Extract to read:
§

# General > Recipes >  Memories o grannies cooking

## arana negra

What wonderful foods did your gran cook ?

One of mine was a ace baker, her tatties scones were superb as were her coffee mousse desserts, Sponges too big to get in your mouth and oatcakes to die for.  She also cooked cod roe and tripe for granda  UGH  awful stuff  sorrry about pun !

My other gran used to do what we thought were odd things, like put a mealie pudding on top of the mince while it was cooking or a sausage roll  HMMMMM  I loved them both.

I had an aunt who I will always remember for her delicious treacle tarts and my 12 cousins  :Smile:

----------


## hell raizer

loved my grannie's yellow split pea soup made we a ham shank and her stewed sausages, even though i make them myself they just don't taste the same  :Frown:

----------


## arana negra

My dad was a meal miller and we used to have pease meal brose in the mornings till he could not get it any more then mother made us eat porridge UGH  loathe the stuff.

----------


## arana negra

Just been reminded of a few dishes we used have.....

Cheesy Eggs

boiled eggs cooled, sliced and layered on bottom of oven proof dish

make a cheese sauce and cover eggs with it top with grated cheese

heat through in oven 


the other one was cheesy mash with a fried egg on top

Don't think I would like either of these now.

----------


## Welcomefamily

We use to go to my Grans every Sunday, the whole family which was only about 20 of us then, it was always her Sunday roast and then followed by some wonderful sweets, apple and date crumble, apple rice pudding, apple and cherry sponge, yes they had lots of orchards so you had apples with most things.

§

Dataset excerpt:
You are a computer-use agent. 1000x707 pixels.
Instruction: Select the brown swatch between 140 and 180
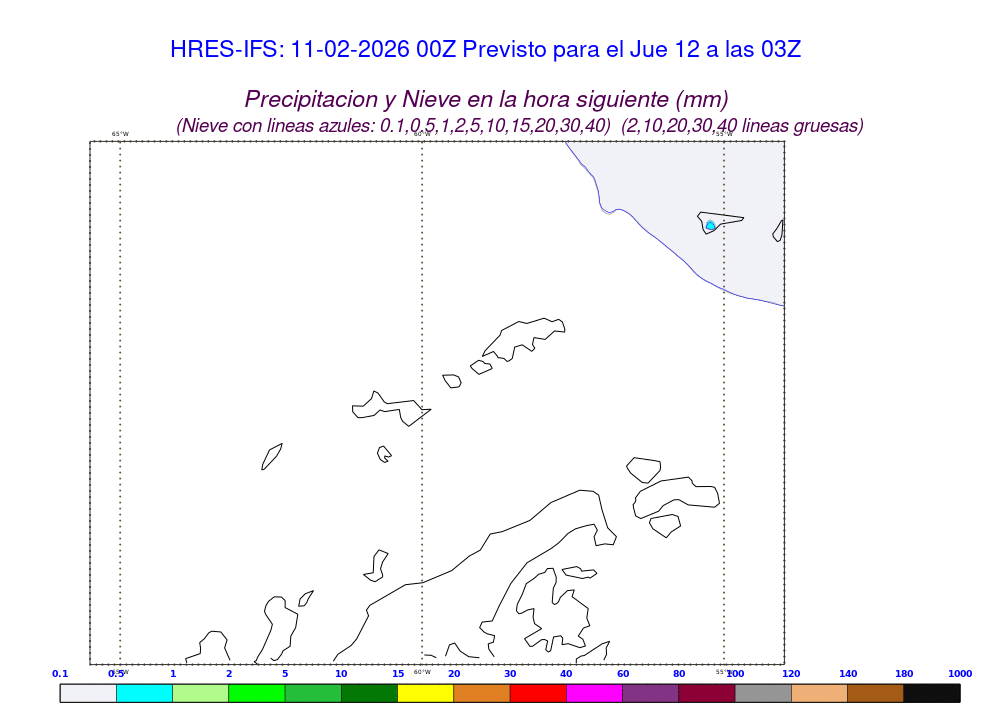(x=875, y=692)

§

Problem: Transcribe word for word the passage of the forum thread on grannies' cooking that opens with the words "Just been reminded" and closes with "of these now.".

Task output:
Just been reminded of a few dishes we used have.....

Cheesy Eggs

boiled eggs cooled, sliced and layered on bottom of oven proof dish

make a cheese sauce and cover eggs with it top with grated cheese

heat through in oven 


the other one was cheesy mash with a fried egg on top

Don't think I would like either of these now.